Los códigos internos de los amantes funcionan de un modo que podríamos enmarcar entre lo patético y lo infantil. Es esa simbología que cruza las vidas de ambos y convierte una palabra en un estado de ánimo, un tono en un pedido, una mueca en un recuerdo. Supe que muchos se alegrarían con la noticia, pacientes depredadores a los que no tumba la modorra lenta del paso del tiempo. Esos saltarían a jugarse la parada, en una especie de venganza retroactiva, sin importarles un comino la tristeza que destrozaría por un largo período al bueno de Raúl, que llegando a metros del casamiento se quedaba sin nafta como el famoso corredor de autos.

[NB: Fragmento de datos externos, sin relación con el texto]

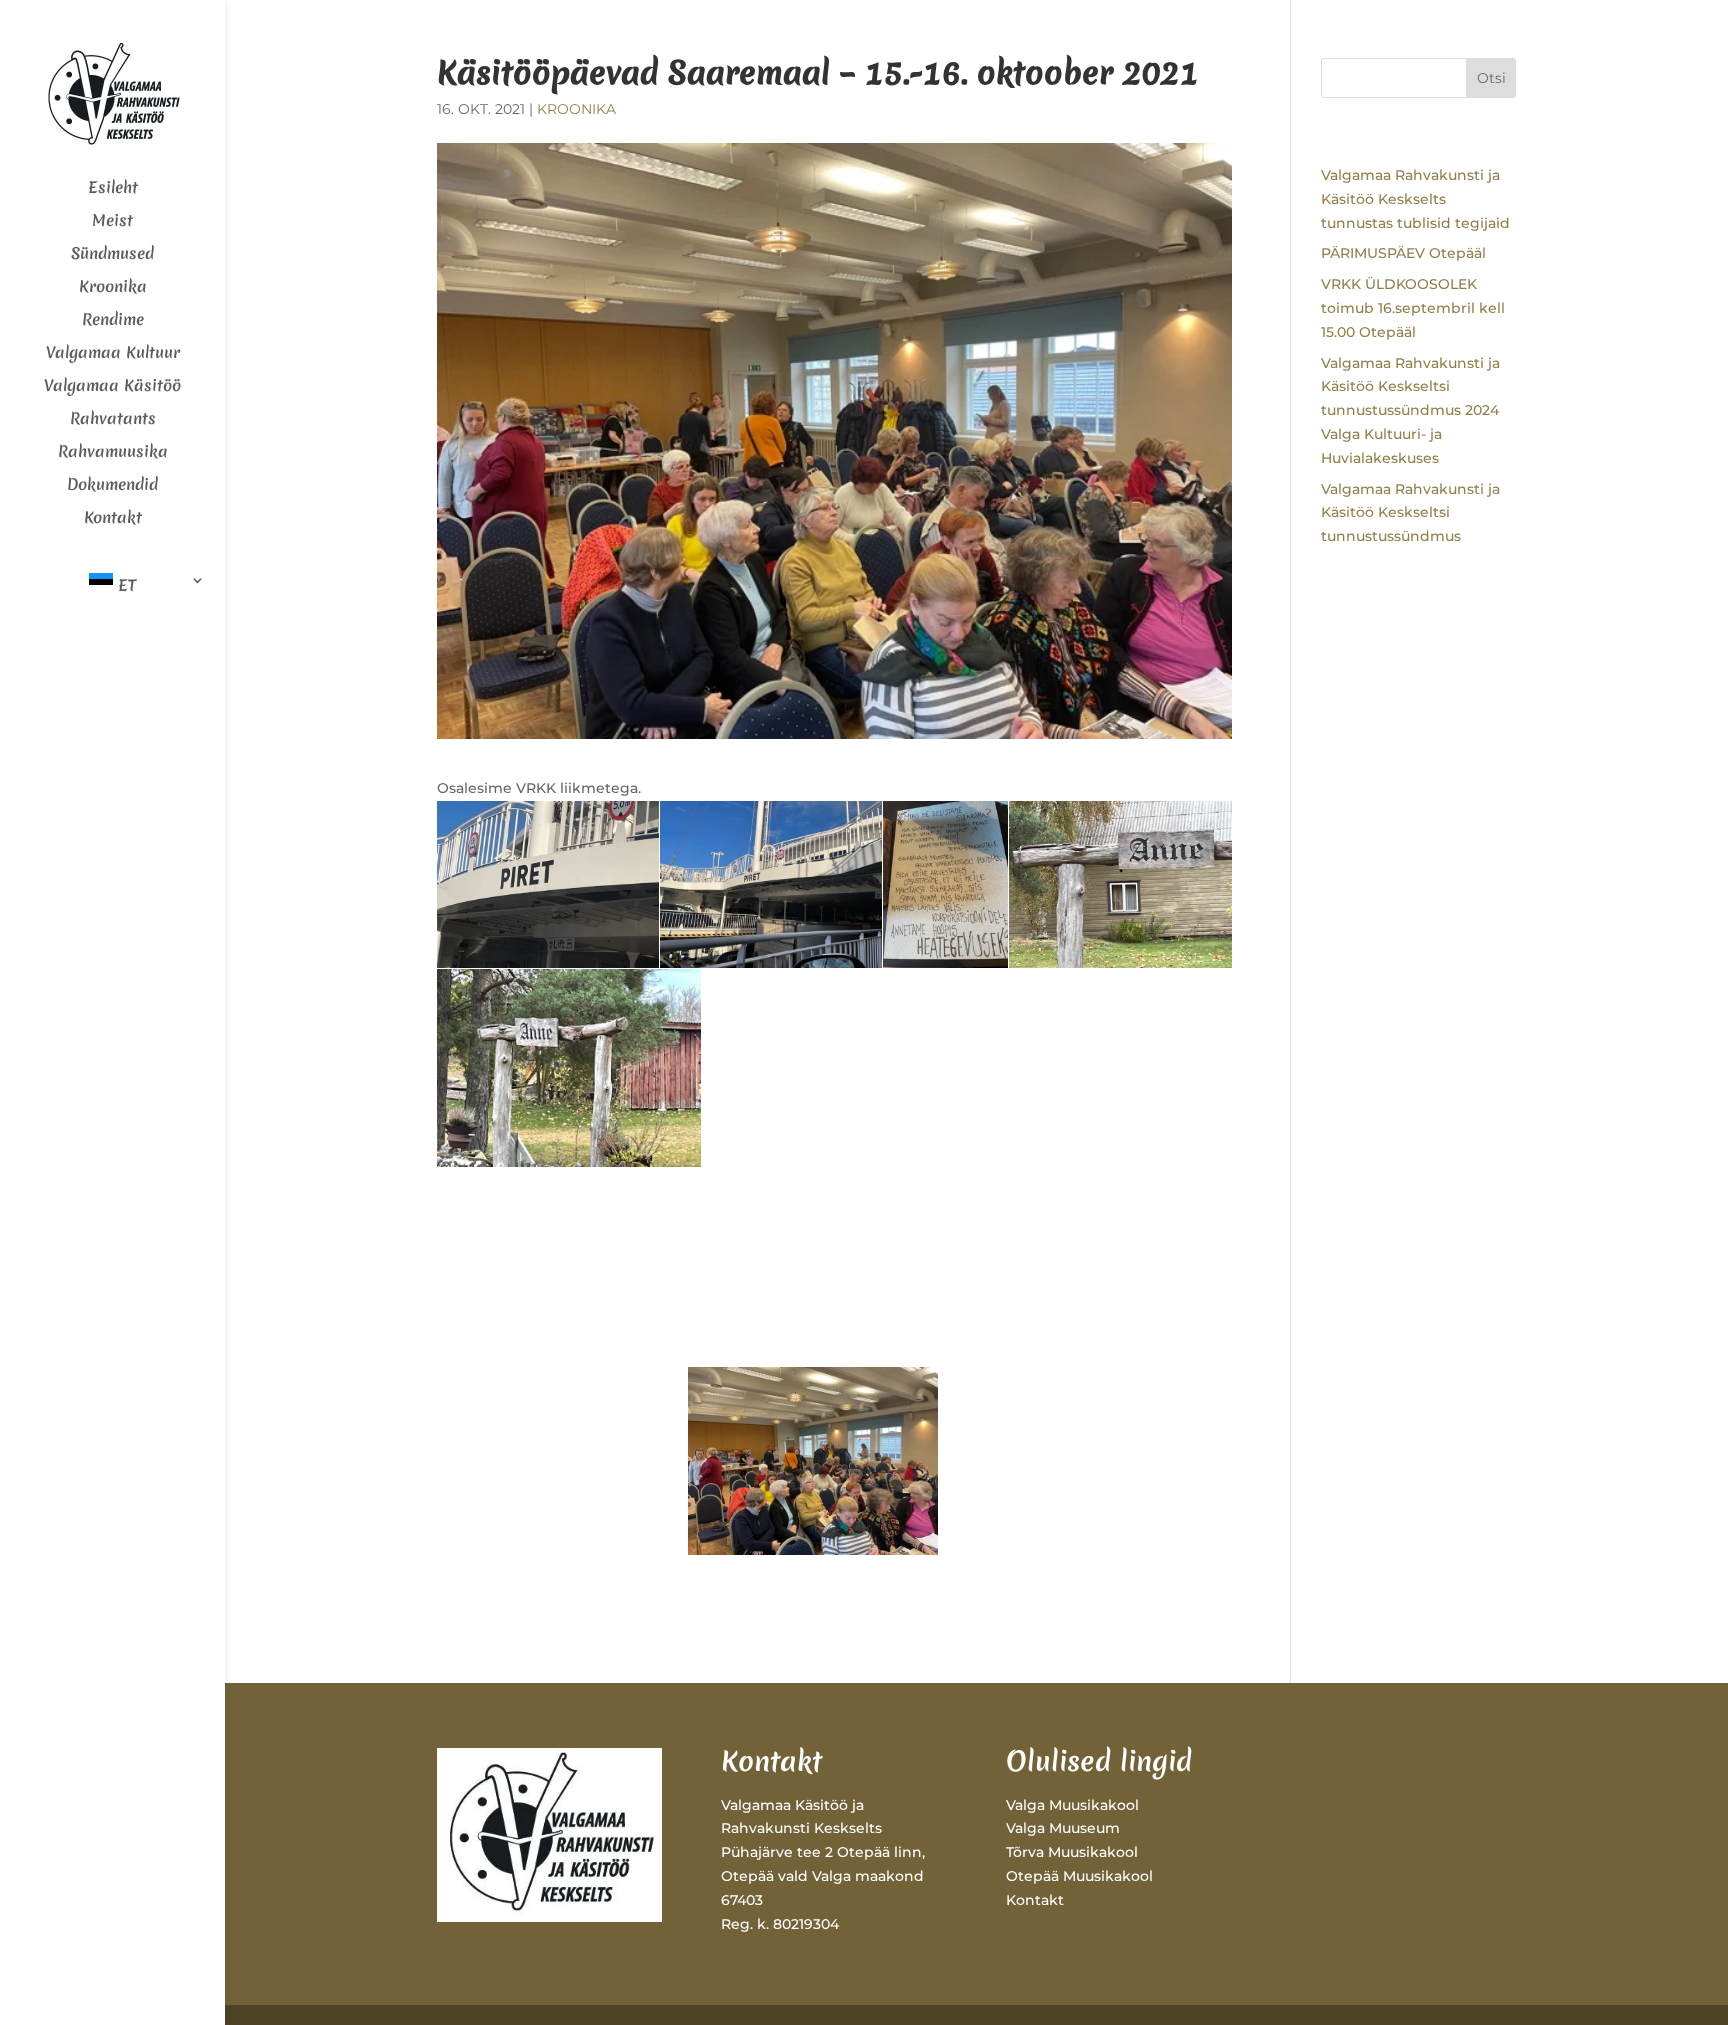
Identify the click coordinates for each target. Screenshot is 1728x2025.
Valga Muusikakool (1072, 1805)
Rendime (113, 321)
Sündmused (112, 255)
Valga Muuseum (1063, 1828)
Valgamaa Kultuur (113, 354)
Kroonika (113, 288)
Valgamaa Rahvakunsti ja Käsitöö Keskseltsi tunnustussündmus (1410, 513)
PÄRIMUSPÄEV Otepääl (1403, 253)
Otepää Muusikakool (1079, 1876)
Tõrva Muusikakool (1072, 1852)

—Y qué motivos te dio. Ustedes eran la pareja que no podía fallar, los fracasados éramos nosotros, Raúl —hablé intentando sacarle el peso agobiante que le saltaba por los ojos rojos de tanto llorar.

—Ese es el problema —contestó mientras se pasaba el dorso de la mano con tal fuerza que pensé que se arrancaría parte de la cara—. Lo que me dijo me dejó desconcertado. Es como si te mataran prometiendo más amor.

—No entiendo nada, Raúl. Comprenderás que mi especialidad es calcular con exactitud cuánto hay que ponerle de Coca al ferné.

—¿Por qué siempre tenés que hacerte el gracioso? Lo mío no es joda. Lo que Caro me dijo me involucró más con la relación, me obligó a amarla de un modo definitivo, aún habiéndome abandonado.

Lo escuché y dije basta para mí. Me cansé de los eufemismos y de la intriga. ¿Por qué los enamorados no iban directo al grano?

—Eso, al grano… —dije, y en el instante me di cuenta de que mi pensamiento había pasado a ser palabra.

—¿De qué grano hablás? —Raúl lucía muy enojado.

—Nada Raúl, disculpá. Seguí nomás ¿Qué me decías que te dijo entonces?

—Me dijo que me dejaba porque me amaba demasiado. Eso me dijo, que me amaba demasiado.

—La puta que la parió —la puteada me salió limpita. La muy turra había encontrado un modo de trasladarle la culpa.

—¿Qué dijiste? —la cara se le transformó. Nos iríamos a las manos sin remedio. Y bue –pensé- si la cosa servía para aliviarle un poco la pena, bienvenido sea. A final de cuentas, para eso están los amigos.